§ **Given task**
Lay out every line of the listing below as a Markdown table with the columns Number and Record line, skipping blank lines. Leave the pictures out of the table.

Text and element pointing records
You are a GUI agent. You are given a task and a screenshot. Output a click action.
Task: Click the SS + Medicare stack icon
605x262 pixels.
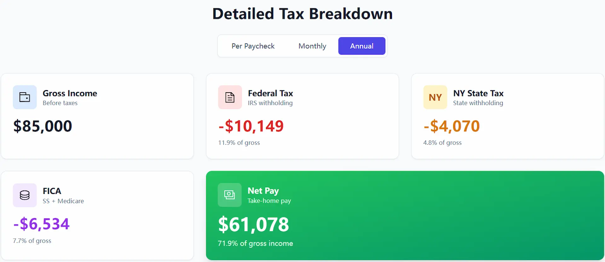tap(25, 195)
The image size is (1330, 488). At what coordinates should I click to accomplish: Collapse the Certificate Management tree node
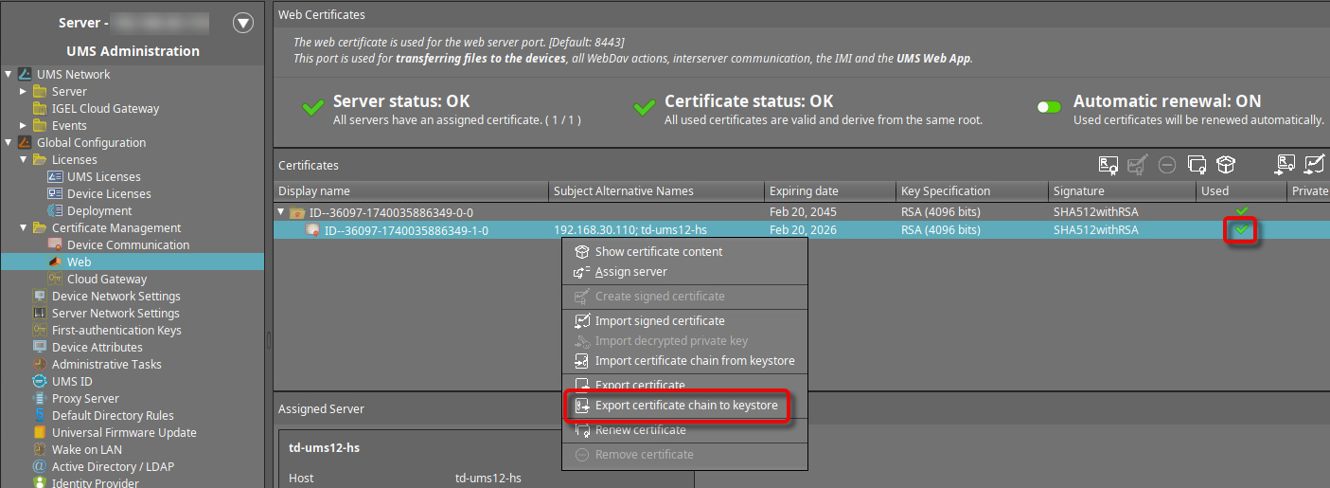point(25,227)

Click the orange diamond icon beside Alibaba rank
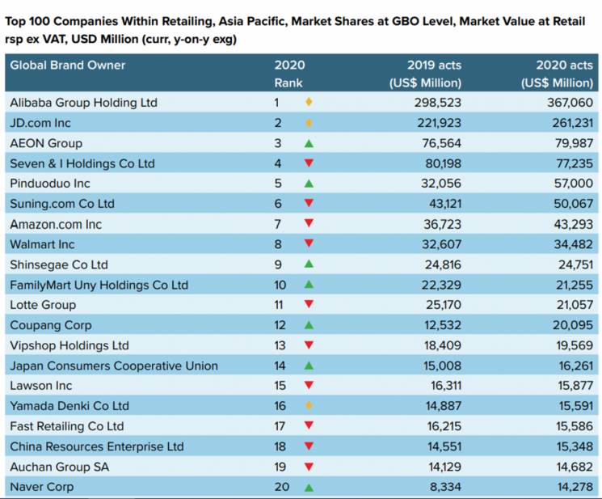308,103
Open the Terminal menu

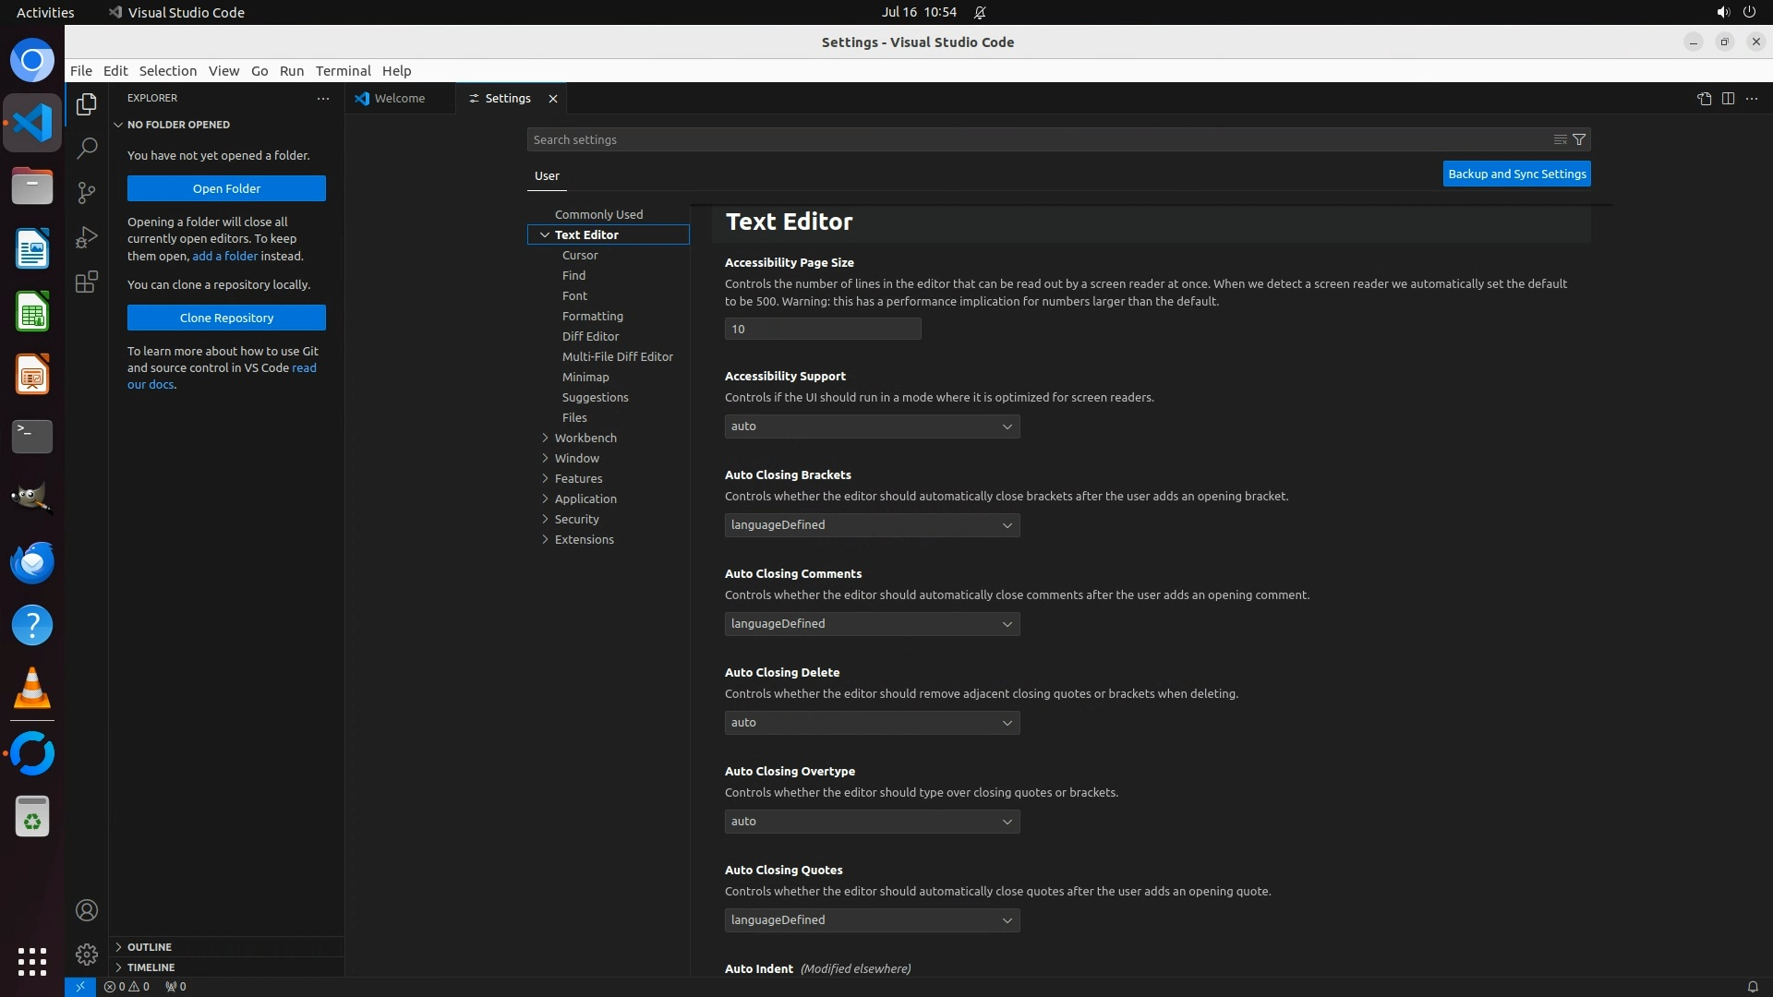[343, 70]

§ **Correct result**
| Number | Record line |
|---|---|
| 1 | You are a GUI agent. You are given a task and a screenshot. Output a click action. |
| 2 | Task: Click the SS + Medicare stack icon |
| 3 | 605x262 pixels. |
| 4 | tap(25, 195) |
| 5 | The image size is (1330, 488). At what coordinates should I click to accomplish: Collapse the Certificate Management tree node |
| 6 | point(25,227) |
| 7 | Click the orange diamond icon beside Alibaba rank |
| 8 | 308,103 |
| 9 | Open the Terminal menu |
| 10 | [343, 70] |